My grandmother’s light brown eyes pass over my face before she sighs. “I’m sorry.”
“For what?” Her words force me to pull back even more than her touch.
“Making you come here when we did. We should have let you stay a day or two, maybe gotten to visit her.”
“That’s what you’re sorry for?” I say, my jaw hardening. “You took me away my entire life, why should this time be any different?” I glance down at her painkillers. “You know she gave me stuff a lot stronger than that when I got hurt as a kid. One time she even—” I break off when I look up and see my grandmother’s face has gone as white as my sheets.

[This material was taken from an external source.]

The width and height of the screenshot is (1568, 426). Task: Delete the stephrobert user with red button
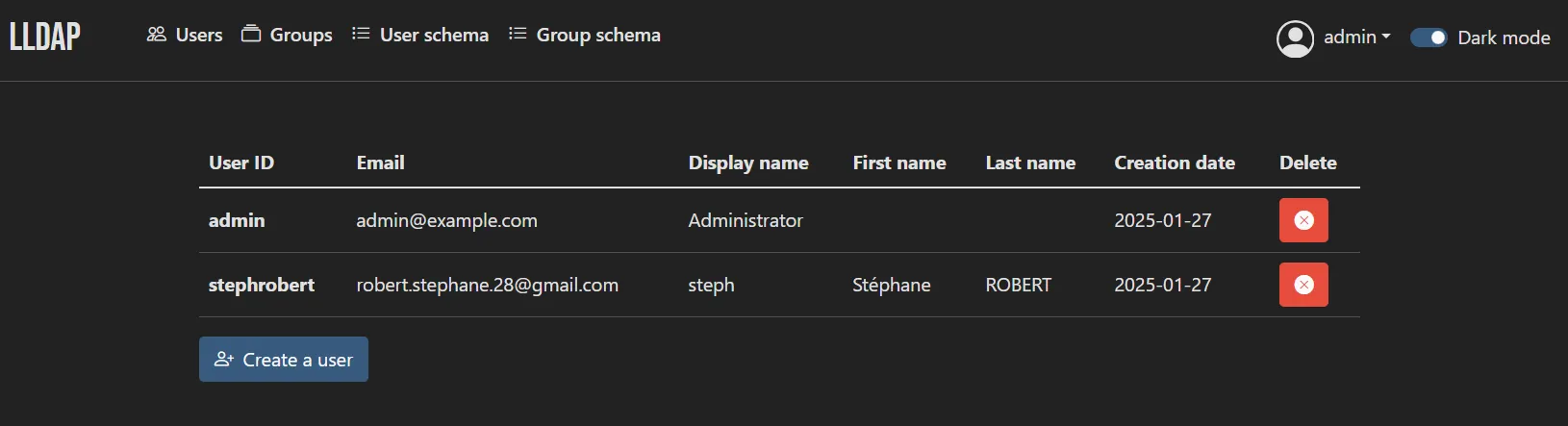pos(1303,285)
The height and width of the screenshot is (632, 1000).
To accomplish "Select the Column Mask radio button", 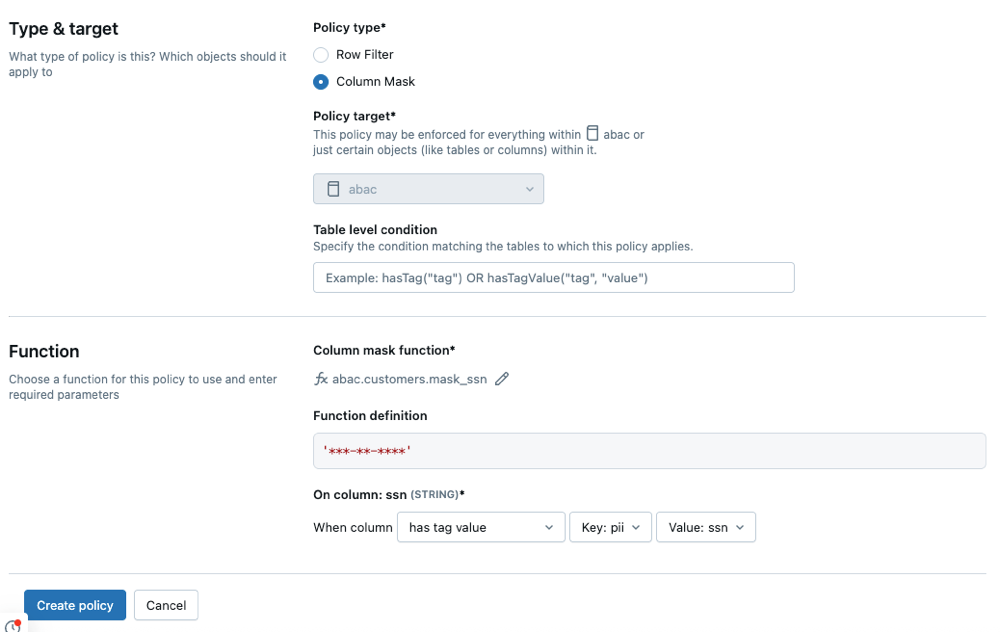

I fall silent. I’d wanted to hurt her, cause her a little of the pain she and my grandfather had caused me, but I didn’t think about how it would feel to actually do it.
“It was only a couple of times. And always near her rock bottom where she realized she needed to bring me to you guys. And I’m fine,” I add, when, if anything, more color leaches from her face with every new word I say. “I’ve never touched anything on my own and I never will.”
She starts crying then, soft, pitiful sounds that give way to body-wracking sobs. The aspirin bottle slips from her fingers and rolls across the floor toward the doorway.
My grandfather comes charging into my room then, eyes his crying wife and me sitting block still beside her. I scramble up off the corner of the bed when he swoops forward, but he doesn’t spare more than a glance in my direction. She turns into his shoulder, crying harder when he pulls her into his arms.
“Should have... What did we do?” she says through broken sobs. “So wrong...so wrong.”
I don’t know what to do so I stay pressed against the wall as I move toward the door, grabbing only my phone before hurrying down the hall and outside.